On 07/26/2018 02:59 AM, Andrew Savchenko wrote:
Hi!

On Thu, 19 Jul 2018 16:51:17 -0500 Ben Kohler wrote:
I'd like to propose adding USE=udev to our linux profiles (in
profiles/default/linux/make.defaults probably).  This flag is already
enabled on desktop profiles but it also affects quite a few packages
used on non-desktop linux systems.

This flag provides useful functionality that most linux users will want.
   I'm a bit surprised that we still don't have it in all linux profiles,
but I think we've worked around this in the past by adding IUSE=+udev to
quite a few of those packages (33 packages, 116 ebuilds, by my count).
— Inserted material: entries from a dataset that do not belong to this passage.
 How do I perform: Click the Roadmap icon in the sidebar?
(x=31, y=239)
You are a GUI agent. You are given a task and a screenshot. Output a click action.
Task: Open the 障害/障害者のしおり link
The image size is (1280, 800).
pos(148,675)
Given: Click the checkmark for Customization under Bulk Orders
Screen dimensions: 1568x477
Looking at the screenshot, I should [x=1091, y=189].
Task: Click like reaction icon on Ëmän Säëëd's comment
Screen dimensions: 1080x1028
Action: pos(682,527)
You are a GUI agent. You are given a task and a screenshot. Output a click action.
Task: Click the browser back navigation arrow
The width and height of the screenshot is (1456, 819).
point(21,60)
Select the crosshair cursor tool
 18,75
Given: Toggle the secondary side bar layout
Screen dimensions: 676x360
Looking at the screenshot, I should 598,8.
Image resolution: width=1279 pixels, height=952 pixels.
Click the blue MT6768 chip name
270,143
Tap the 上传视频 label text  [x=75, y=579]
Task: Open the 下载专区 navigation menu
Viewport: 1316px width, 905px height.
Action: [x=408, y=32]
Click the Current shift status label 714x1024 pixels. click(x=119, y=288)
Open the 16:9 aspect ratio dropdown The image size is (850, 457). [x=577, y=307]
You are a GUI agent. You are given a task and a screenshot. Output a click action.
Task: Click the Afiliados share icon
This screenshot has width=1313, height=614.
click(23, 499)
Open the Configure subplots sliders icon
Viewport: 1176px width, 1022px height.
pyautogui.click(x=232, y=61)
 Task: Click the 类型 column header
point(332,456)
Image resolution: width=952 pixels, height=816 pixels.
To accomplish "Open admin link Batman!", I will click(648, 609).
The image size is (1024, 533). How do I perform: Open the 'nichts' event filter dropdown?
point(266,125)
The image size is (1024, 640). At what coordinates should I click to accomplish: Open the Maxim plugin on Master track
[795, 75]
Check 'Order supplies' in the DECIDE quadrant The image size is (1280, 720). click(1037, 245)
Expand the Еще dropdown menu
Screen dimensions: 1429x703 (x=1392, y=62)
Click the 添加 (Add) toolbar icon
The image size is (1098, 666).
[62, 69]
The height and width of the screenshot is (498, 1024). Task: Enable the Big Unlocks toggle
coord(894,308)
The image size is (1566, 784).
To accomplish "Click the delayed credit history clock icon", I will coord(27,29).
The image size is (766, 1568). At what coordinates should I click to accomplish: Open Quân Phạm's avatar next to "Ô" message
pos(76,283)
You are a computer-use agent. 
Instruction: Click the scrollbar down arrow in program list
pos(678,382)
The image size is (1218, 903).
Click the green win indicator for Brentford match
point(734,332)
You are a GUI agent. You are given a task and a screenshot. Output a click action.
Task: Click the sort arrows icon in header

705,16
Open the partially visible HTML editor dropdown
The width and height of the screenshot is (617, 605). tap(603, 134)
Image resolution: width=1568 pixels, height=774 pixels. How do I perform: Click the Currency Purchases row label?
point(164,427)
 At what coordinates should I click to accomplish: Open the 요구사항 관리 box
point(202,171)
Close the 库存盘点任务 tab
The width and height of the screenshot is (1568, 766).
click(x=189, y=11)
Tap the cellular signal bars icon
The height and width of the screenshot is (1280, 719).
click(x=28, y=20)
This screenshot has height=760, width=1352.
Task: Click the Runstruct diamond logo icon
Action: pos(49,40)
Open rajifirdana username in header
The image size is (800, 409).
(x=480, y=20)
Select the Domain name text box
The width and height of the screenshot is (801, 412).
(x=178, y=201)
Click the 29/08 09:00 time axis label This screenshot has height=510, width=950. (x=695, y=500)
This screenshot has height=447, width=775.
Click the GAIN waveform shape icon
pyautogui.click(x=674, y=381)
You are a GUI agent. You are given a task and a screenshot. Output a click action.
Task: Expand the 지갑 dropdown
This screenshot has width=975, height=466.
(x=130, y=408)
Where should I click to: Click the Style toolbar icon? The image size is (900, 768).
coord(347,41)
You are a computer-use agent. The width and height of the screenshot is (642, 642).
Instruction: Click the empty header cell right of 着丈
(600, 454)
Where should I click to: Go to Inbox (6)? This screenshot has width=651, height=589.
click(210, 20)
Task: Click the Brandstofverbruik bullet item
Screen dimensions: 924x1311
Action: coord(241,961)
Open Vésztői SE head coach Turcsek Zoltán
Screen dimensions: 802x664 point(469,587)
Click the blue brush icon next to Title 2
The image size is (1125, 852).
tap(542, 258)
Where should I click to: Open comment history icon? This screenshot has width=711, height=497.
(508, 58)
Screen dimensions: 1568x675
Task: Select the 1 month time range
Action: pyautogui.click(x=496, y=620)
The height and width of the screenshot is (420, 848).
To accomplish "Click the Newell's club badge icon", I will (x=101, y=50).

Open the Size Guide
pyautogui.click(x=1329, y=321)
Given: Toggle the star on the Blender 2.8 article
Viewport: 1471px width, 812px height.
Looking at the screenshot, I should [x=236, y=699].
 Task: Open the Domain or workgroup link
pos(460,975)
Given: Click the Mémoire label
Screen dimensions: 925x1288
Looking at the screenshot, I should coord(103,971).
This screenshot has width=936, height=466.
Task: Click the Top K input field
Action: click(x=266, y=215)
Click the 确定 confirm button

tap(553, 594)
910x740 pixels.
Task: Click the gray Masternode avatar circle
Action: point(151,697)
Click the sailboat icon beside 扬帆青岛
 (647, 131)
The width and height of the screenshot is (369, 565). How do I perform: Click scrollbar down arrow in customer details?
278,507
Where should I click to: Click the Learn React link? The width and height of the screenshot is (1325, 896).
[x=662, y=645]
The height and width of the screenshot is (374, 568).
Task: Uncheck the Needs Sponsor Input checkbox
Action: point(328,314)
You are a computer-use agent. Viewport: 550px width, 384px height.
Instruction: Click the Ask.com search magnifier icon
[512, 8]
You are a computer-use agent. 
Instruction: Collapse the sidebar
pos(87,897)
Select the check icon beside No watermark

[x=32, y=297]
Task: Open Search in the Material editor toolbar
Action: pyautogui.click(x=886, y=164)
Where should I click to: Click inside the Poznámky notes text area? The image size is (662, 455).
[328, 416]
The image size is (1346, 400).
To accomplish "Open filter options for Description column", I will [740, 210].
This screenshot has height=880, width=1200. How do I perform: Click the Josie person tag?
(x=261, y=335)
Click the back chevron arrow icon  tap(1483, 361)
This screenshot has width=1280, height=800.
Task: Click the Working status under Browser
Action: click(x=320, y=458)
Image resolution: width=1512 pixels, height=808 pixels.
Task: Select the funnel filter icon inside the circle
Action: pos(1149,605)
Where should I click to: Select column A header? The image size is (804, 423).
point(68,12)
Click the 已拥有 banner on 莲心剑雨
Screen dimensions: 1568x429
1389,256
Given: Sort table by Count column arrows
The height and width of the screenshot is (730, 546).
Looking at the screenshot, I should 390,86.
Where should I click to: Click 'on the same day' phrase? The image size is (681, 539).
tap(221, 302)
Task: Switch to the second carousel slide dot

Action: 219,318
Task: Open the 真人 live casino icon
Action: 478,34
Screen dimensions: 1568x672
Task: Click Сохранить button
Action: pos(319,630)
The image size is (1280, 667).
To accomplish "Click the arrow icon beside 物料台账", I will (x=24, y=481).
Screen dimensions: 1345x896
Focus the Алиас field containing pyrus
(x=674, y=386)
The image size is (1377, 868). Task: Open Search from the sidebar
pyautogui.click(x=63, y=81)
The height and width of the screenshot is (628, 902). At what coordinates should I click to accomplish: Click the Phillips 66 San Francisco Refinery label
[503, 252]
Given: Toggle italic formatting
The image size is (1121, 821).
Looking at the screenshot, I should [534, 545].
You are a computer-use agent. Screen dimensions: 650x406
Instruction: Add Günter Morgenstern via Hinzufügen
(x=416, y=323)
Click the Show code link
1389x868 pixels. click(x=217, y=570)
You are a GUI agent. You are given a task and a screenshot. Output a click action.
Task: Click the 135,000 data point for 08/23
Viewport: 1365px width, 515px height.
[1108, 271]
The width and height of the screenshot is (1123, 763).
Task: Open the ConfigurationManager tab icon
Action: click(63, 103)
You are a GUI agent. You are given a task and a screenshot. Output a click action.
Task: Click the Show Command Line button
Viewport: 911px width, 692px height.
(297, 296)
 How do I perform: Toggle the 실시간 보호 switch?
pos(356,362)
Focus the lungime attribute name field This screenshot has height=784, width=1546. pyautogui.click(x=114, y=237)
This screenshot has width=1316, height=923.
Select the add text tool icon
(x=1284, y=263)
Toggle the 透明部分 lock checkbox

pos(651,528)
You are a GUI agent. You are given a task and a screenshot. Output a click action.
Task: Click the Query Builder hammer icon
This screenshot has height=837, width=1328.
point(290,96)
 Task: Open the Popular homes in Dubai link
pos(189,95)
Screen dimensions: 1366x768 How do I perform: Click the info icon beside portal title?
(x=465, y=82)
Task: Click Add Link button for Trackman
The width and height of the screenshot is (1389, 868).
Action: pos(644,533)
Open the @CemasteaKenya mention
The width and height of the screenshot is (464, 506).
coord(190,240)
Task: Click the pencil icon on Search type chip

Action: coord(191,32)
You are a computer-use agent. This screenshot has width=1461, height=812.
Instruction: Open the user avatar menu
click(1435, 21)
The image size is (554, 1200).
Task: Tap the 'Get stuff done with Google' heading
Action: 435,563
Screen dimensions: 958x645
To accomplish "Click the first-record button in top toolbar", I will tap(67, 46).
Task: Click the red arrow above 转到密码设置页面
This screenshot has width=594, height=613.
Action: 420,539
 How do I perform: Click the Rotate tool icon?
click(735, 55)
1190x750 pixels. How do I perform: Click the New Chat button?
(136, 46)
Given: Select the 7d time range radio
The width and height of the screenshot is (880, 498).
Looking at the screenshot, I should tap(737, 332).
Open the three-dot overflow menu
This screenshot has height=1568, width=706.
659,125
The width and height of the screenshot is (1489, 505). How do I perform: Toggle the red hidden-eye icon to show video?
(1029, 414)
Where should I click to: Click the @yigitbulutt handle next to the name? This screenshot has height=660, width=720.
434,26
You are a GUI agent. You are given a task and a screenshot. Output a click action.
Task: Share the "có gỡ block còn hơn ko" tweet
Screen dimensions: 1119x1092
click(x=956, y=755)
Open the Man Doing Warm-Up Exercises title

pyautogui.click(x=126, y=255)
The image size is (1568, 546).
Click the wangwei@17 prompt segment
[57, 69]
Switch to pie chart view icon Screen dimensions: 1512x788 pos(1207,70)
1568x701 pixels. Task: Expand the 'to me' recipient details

This missing flag came to my attention again on bug 661584 where lvm2
has IUSE=+udev but cryptsetup has only IUSE=udev, so non-desktop users
have a bit of a mismatch between the 2 and get ugly errors on cryptsetup.

Since this flag only affects linux, I think it makes more sense to set
it in linux profiles than to use IUSE defaults.

Any objections to this idea?

A user had contacted me with his input from the HPC world, I'm
redirecting his e-mail here. James is whitelisted now so he can
further participate in this discussion himself if necessary.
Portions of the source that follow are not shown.